ABC seeks to expand its Promovision outreach project that improves access to HIV/AIDS related health information by patients and affected community, caregivers and the general public. Increased utilization of NLMs HIV/AIDS resources in El Paso, Texas will be achieved through skill development via training and tutorials as well as development of resources that provide meaningful information about HIV/AIDS, prevention, services and NLM HIV/AIDS resources.
University of New Mexico Health Sciences Center
The AIDS InfoNet is an internationally recognized online HIV/AIDS information resource to facilitate access to factsheets on the treatment of HIV/AIDS and related information written in nontechnical language and translated into several languages. The Web site enables users to easily download and print regularly updated factsheets at no cost. In addition, the Web site contains hyperlinks to authoritative HIV/AIDS resources to facilitate individual research. Based on the continued high utilization of the factsheets, AIDS InfoNet will provide ongoing maintenance of existing factsheets and develop new factsheets based on user suggestions.
What’s in a name? PubMed Central, a free full-text archive of biomedical and life sciences journal literature at the U.S. National Library of Medicine, has shortened its name to PMC in order to avoid confusion with PubMed. What’s also new is PMC’s look and feel, which has been updated to conform to NCBI’s new standards for page design. This redesign allows for a cleaner and more uniform presentation across PMC’s site as well as its article, issue and journal archive pages.
More information on this and other PMC changes is available in the NLM Technical Bulletin.

▶ **PROVIDED INFORMATION**:
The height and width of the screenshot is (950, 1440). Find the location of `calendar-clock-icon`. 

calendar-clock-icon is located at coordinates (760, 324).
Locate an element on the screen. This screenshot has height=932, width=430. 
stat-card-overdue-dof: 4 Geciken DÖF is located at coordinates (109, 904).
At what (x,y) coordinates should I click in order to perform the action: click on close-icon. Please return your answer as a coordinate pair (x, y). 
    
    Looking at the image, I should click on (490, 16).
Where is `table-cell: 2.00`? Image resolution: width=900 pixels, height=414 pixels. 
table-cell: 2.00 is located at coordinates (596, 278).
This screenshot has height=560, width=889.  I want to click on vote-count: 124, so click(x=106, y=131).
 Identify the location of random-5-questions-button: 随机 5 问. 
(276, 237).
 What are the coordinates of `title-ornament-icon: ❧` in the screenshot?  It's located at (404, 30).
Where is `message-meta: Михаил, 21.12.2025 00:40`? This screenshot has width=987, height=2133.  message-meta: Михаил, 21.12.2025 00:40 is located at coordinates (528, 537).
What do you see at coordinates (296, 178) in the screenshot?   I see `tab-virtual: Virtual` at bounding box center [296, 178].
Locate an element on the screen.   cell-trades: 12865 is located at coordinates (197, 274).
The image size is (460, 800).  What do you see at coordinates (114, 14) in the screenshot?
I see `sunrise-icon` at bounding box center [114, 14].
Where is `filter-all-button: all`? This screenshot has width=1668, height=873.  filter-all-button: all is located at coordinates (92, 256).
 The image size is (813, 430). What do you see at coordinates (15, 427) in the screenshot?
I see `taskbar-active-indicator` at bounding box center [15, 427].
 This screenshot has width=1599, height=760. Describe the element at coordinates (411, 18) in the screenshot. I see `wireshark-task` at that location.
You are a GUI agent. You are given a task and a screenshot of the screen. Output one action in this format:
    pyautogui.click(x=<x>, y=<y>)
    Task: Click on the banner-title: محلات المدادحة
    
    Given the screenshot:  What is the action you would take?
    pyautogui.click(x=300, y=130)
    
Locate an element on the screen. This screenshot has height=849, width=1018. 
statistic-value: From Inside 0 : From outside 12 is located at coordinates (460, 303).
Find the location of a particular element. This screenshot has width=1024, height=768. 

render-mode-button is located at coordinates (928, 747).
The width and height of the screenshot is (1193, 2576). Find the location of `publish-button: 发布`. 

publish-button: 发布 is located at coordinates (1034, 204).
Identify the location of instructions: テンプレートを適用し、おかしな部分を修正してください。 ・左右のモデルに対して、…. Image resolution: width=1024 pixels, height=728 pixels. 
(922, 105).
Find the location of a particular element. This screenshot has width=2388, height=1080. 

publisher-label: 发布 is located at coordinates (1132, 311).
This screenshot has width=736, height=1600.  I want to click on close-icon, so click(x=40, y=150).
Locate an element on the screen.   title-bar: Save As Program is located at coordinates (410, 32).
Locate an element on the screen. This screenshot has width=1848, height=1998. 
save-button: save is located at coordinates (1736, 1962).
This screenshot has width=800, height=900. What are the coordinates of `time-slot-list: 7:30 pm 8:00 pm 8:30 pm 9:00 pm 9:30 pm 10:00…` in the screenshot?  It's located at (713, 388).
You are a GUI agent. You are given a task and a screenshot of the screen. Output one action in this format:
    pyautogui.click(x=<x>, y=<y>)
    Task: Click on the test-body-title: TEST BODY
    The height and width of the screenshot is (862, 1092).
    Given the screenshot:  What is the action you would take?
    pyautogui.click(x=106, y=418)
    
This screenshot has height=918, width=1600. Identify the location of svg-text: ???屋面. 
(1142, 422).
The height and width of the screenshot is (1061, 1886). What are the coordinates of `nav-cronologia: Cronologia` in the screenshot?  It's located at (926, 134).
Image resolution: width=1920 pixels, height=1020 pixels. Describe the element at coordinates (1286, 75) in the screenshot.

▶ **EXPLORE THE MATERIAL**:
1 > Answer these questions from the passage above:
(a) In which city does ABC aim to increase use of NLM's HIV/AIDS resources?
(b) What can users of the AIDS InfoNet Web site download and print at no cost?
(c) What new name has PubMed Central taken?
2 > Please say whether each statement agrees with the passage above. Give yes or no and quote the deciding words.
(a) The AIDS InfoNet factsheets are written in technical language.
(b) PubMed Central changed its name to avoid confusion with PubMed.
(c) AIDS InfoNet will develop new factsheets based on user suggestions.

▶ **SOLUTIONS**:
1 >
(a) El Paso, Texas
(b) Regularly updated factsheets
(c) PMC

2 >
(a) No: "written in nontechnical language"
(b) Yes: "has shortened its name to PMC in order to avoid confusion with PubMed"
(c) Yes: "develop new factsheets based on user suggestions"